Le Singe qui parle (The Monkey talks) – de Raoul Walsh – 1927
Voilà une curiosité à plus d’un titre. D’abord parce que le film est particulièrement méconnu dans l’œuvre foisonnante de Raoul Walsh, et qu’il n’en reste qu’une copie légèrement incomplète et surtout en très mauvais état. Et puis parce qu’on se demande un peu ce que Walsh est venu faire dans cette entreprise si improbable.
En fait non, on imagine bien ce qui a pu séduire le cinéaste : cette amitié indéfectible entre hommes, qui donne d’ailleurs sans doute le plus beau plan du film. Un plan tout simple, d’une sobriété qui tranche radicalement avec l’exubérance générale : l’un des personnages principaux qui jure à son meilleur ami, en lui posant une main sur l’épaule, que lui-même ne déclarera pas sa flamme à la femme qu’ils aiment tous les deux tant que l’autre n’aura pas pu retirer son masque de singe…
Et là je sens bien qu’il est temps d’évoquer l’histoire de The Monkey talks. On a donc quatre hommes qui se retrouvent sans le sou après que la police a saisi le cirque dans lequel ils travaillaient, et qui décident de s’unir à la vie à la mort autour d’une idée géniale : et si on faisait passer l’un de nous pour un singe qui parle ? Fortune assurée… On appelle ça une idée « What the fuck », et c’est un Français qui l’a eue : René Fauchois, l’auteur de la pièce (à succès), qui sera aussi celui de Boudu sauvé des eaux.

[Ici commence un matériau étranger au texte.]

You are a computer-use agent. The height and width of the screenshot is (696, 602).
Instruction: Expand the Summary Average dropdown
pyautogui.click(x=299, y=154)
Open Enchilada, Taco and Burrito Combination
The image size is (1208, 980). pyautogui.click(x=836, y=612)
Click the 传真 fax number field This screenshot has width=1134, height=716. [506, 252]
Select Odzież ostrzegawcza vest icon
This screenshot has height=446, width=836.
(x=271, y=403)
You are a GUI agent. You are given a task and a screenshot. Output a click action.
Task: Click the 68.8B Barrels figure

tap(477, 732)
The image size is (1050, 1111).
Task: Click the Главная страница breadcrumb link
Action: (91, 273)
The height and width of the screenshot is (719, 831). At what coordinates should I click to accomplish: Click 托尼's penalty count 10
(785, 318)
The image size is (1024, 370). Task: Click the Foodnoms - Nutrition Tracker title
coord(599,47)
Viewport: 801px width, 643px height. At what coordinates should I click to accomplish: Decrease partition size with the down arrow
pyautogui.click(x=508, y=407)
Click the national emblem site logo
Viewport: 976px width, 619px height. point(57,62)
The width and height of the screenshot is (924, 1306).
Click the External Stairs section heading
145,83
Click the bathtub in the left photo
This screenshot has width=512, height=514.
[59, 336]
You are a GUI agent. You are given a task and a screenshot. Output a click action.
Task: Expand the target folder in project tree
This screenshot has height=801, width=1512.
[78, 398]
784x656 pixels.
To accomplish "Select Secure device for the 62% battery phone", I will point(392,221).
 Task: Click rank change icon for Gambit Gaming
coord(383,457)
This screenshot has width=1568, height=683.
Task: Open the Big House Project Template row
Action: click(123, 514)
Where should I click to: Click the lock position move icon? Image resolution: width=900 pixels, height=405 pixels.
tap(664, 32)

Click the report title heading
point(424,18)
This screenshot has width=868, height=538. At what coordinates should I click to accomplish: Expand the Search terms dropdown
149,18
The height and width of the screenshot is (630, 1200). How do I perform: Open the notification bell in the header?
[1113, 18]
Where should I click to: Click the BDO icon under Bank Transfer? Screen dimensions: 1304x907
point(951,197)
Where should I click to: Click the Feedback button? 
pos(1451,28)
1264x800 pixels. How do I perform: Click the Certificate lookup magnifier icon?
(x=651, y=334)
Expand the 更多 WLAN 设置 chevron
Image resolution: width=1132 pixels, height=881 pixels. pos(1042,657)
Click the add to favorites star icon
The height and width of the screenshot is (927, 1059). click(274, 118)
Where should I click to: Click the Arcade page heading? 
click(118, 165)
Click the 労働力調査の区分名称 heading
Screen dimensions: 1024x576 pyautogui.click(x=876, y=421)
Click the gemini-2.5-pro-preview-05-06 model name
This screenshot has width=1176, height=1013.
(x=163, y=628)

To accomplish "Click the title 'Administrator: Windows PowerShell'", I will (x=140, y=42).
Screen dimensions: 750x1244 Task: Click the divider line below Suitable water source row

Avec un tel postulat, difficile de prendre le film vraiment au sérieux. Surtout que le dernier tiers est une succession de rebondissements plus improbables encore. On y voit un vrai singe par lequel des jaloux aigris remplacent le faux. Le vrai singe qui s’échappe très habilement, libère un lion féroce, et agresse la jolie héroïne de l’histoire… On assiste à ça assez fasciné, un peu par le rythme impeccable (on n’en attend pas moins de Walsh), beaucoup par ce grand n’importe quoi totalement revendiqué.
Pourtant, The Monkey talks ne penche jamais vraiment du côté de la franche rigolade. Ce qui domine malgré tout, et c’est là surtout qu’on reconnaît la touche du cinéaste, c’est la force de cette amitié masculine qui tremble à peine devant les charmes pourtant bien réelles des deux personnages féminins : la douce Olive Borden (vue l’année précédente chez Ford dans Trois sublimes canailles), et la vile Jane Winton (second rôle dans L’Aurore), toutes deux également sexy.
Les plus beaux moments du film n’évoquent d’ailleurs clairement pas la comédie : un superbe travelling vertical très romantique, ou une attaque filmée de manière très dramatique en ombre chinoise… The Monkey talks est une œuvre bien mineure dans la carrière de Walsh. Mais même là, l’intensité de son regard est bien présente.